- INSTRUCTIONS TO FOLLOW -
Reproduce the listing below, putting "Flip" in place of "Toggle" and leaving everything else unchanged.

- PROVIDED MATERIAL -
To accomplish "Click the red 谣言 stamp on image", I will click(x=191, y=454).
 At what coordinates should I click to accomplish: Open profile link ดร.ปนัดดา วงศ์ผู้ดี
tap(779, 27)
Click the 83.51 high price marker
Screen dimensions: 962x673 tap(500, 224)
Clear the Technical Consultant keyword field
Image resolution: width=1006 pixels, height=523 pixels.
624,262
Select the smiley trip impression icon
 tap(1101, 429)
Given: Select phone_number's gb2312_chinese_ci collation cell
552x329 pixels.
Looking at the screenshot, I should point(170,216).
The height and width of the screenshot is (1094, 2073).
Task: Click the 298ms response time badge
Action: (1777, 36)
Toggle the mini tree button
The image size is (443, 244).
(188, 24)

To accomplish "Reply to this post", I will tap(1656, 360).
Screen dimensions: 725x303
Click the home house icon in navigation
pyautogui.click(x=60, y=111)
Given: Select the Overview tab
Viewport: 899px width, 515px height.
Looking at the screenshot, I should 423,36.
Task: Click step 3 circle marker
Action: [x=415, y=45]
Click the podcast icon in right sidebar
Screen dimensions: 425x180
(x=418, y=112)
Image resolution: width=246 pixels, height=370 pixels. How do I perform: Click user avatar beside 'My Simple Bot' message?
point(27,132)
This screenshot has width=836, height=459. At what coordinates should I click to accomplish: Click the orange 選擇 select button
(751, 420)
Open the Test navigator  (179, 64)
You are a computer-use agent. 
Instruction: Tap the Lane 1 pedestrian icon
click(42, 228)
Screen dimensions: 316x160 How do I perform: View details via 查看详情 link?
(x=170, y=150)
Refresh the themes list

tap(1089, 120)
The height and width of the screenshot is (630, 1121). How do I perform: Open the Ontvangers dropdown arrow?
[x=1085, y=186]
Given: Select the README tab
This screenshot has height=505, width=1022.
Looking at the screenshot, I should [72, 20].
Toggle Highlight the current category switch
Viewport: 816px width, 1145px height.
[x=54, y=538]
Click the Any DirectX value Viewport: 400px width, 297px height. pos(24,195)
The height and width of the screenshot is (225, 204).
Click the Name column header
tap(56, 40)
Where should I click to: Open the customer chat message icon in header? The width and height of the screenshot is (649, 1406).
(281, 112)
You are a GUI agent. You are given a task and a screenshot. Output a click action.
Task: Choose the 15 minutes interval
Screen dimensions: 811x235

- RESULT OF THIS EXERCISE -
To accomplish "Click the red 谣言 stamp on image", I will click(x=191, y=454).
 At what coordinates should I click to accomplish: Open profile link ดร.ปนัดดา วงศ์ผู้ดี
tap(779, 27)
Click the 83.51 high price marker
Screen dimensions: 962x673 tap(500, 224)
Clear the Technical Consultant keyword field
Image resolution: width=1006 pixels, height=523 pixels.
624,262
Select the smiley trip impression icon
 tap(1101, 429)
Given: Select phone_number's gb2312_chinese_ci collation cell
552x329 pixels.
Looking at the screenshot, I should point(170,216).
The height and width of the screenshot is (1094, 2073).
Task: Click the 298ms response time badge
Action: (1777, 36)
Flip the mini tree button
The image size is (443, 244).
(188, 24)

To accomplish "Reply to this post", I will tap(1656, 360).
Screen dimensions: 725x303
Click the home house icon in navigation
pyautogui.click(x=60, y=111)
Given: Select the Overview tab
Viewport: 899px width, 515px height.
Looking at the screenshot, I should 423,36.
Task: Click step 3 circle marker
Action: [x=415, y=45]
Click the podcast icon in right sidebar
Screen dimensions: 425x180
(x=418, y=112)
Image resolution: width=246 pixels, height=370 pixels. How do I perform: Click user avatar beside 'My Simple Bot' message?
point(27,132)
This screenshot has width=836, height=459. At what coordinates should I click to accomplish: Click the orange 選擇 select button
(751, 420)
Open the Test navigator  (179, 64)
You are a computer-use agent. 
Instruction: Tap the Lane 1 pedestrian icon
click(42, 228)
Screen dimensions: 316x160 How do I perform: View details via 查看详情 link?
(x=170, y=150)
Refresh the themes list

tap(1089, 120)
The height and width of the screenshot is (630, 1121). How do I perform: Open the Ontvangers dropdown arrow?
[x=1085, y=186]
Given: Select the README tab
This screenshot has height=505, width=1022.
Looking at the screenshot, I should [72, 20].
Flip Highlight the current category switch
Viewport: 816px width, 1145px height.
[x=54, y=538]
Click the Any DirectX value Viewport: 400px width, 297px height. pos(24,195)
The height and width of the screenshot is (225, 204).
Click the Name column header
tap(56, 40)
Where should I click to: Open the customer chat message icon in header? The width and height of the screenshot is (649, 1406).
(281, 112)
You are a GUI agent. You are given a task and a screenshot. Output a click action.
Task: Choose the 15 minutes interval
Screen dimensions: 811x235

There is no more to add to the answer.